» **Work to be completed**
Turn the records from the line with "Task: Click the Curve high stepper arrows" to the line with "Action: point(364,51)" into a numbered list, leaving out blank lines and the pictures.

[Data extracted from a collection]
--- begin ---
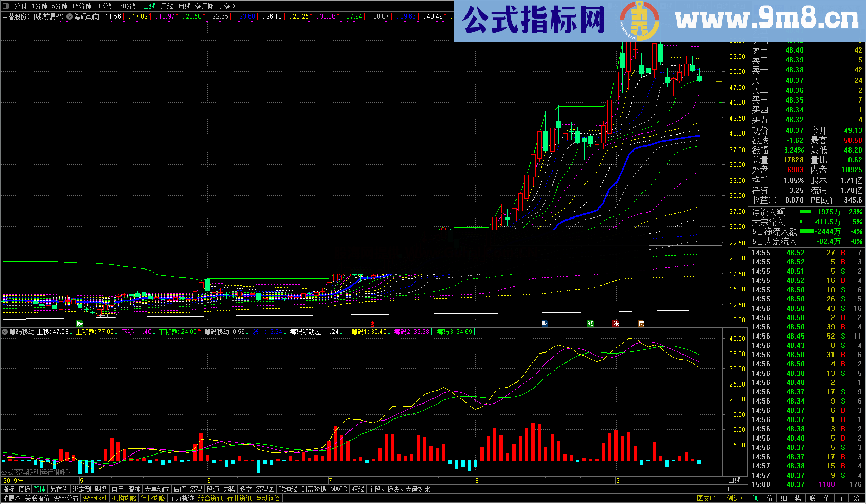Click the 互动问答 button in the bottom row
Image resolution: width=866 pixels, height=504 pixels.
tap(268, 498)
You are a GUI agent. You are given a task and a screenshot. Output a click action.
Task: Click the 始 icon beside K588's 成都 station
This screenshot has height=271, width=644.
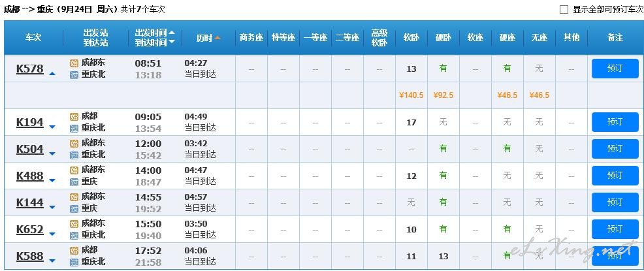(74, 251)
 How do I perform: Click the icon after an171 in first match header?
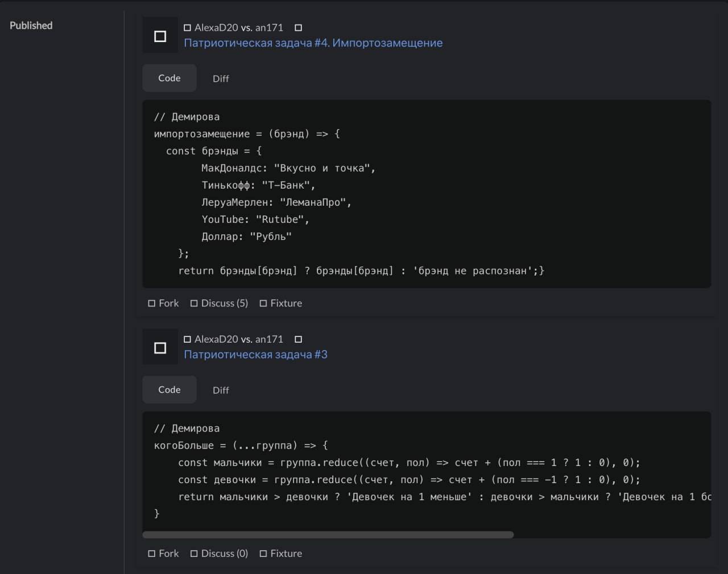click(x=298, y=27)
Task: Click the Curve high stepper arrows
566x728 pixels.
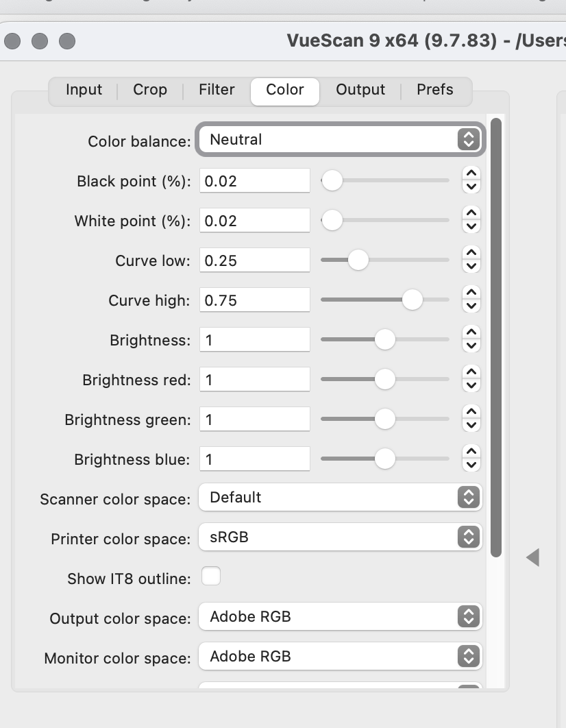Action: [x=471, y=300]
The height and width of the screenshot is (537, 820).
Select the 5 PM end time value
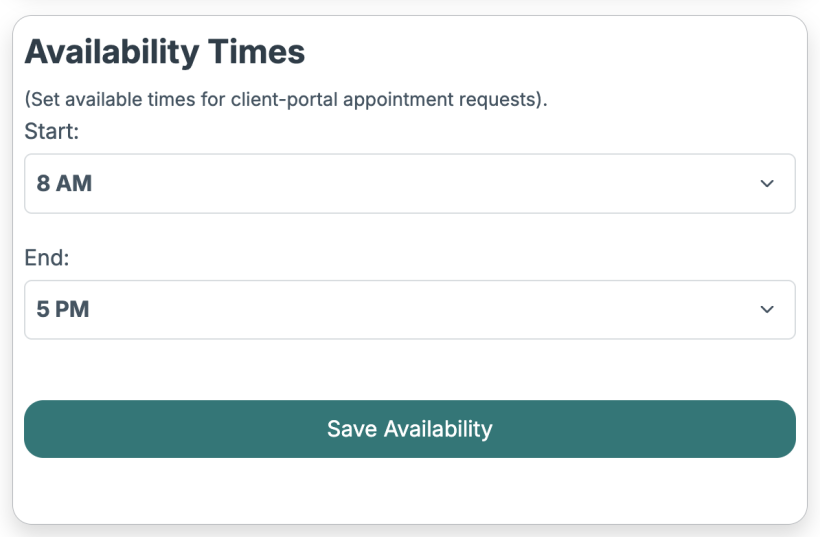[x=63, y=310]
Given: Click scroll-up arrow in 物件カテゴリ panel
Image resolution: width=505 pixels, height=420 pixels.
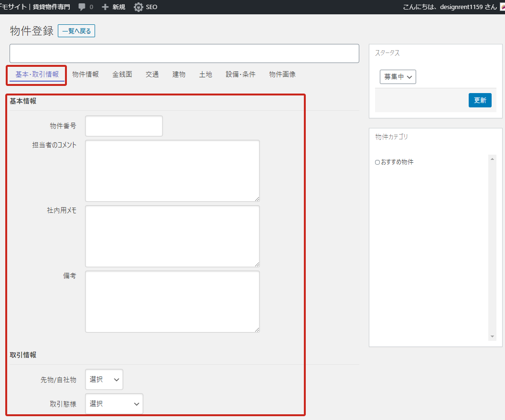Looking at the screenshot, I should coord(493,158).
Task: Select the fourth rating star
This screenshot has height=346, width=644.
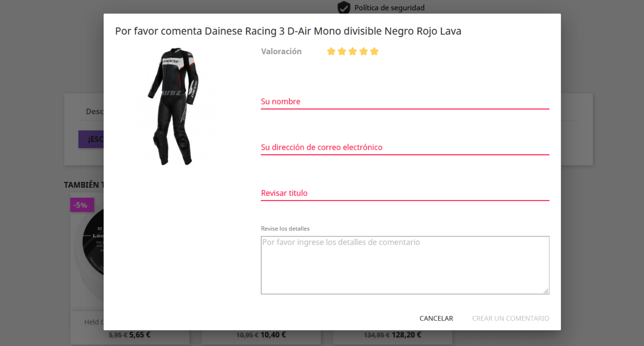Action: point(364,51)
--- end ---
--- begin ---
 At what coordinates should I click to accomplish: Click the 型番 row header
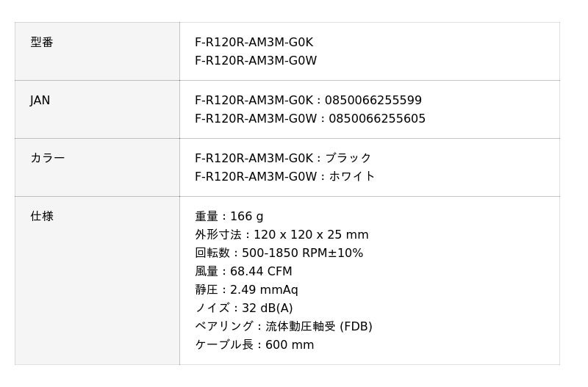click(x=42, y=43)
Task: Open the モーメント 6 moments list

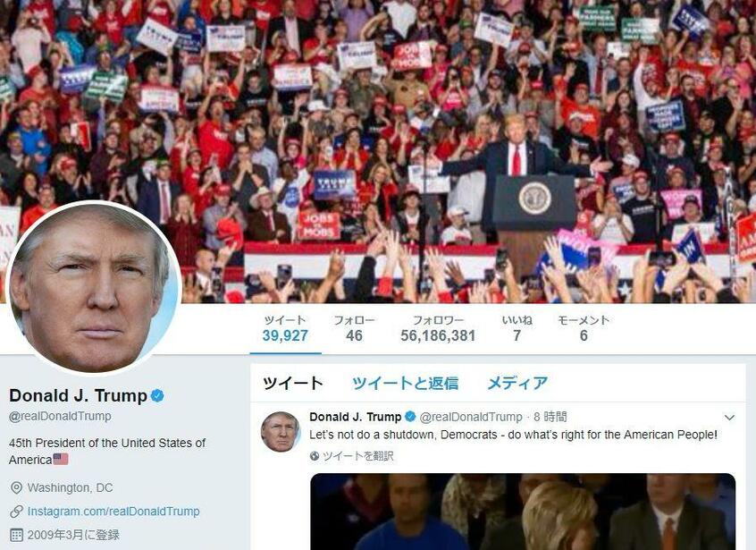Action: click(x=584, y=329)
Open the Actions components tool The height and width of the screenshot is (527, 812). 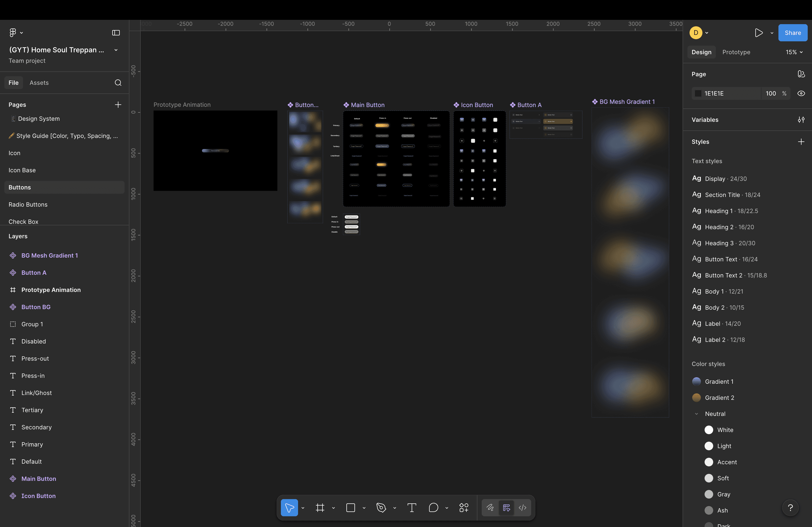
--- end ---
» **Result of this task**
1. Task: Click the Curve high stepper arrows
2. 566x728 pixels.
3. Action: [x=471, y=300]
4. The height and width of the screenshot is (537, 820).
5. Select the 5 PM end time value
6. [x=63, y=310]
7. Given: Click scroll-up arrow in 物件カテゴリ panel
8. Image resolution: width=505 pixels, height=420 pixels.
9. Looking at the screenshot, I should coord(493,158).
10. Task: Select the fourth rating star
11. This screenshot has height=346, width=644.
12. Action: point(364,51)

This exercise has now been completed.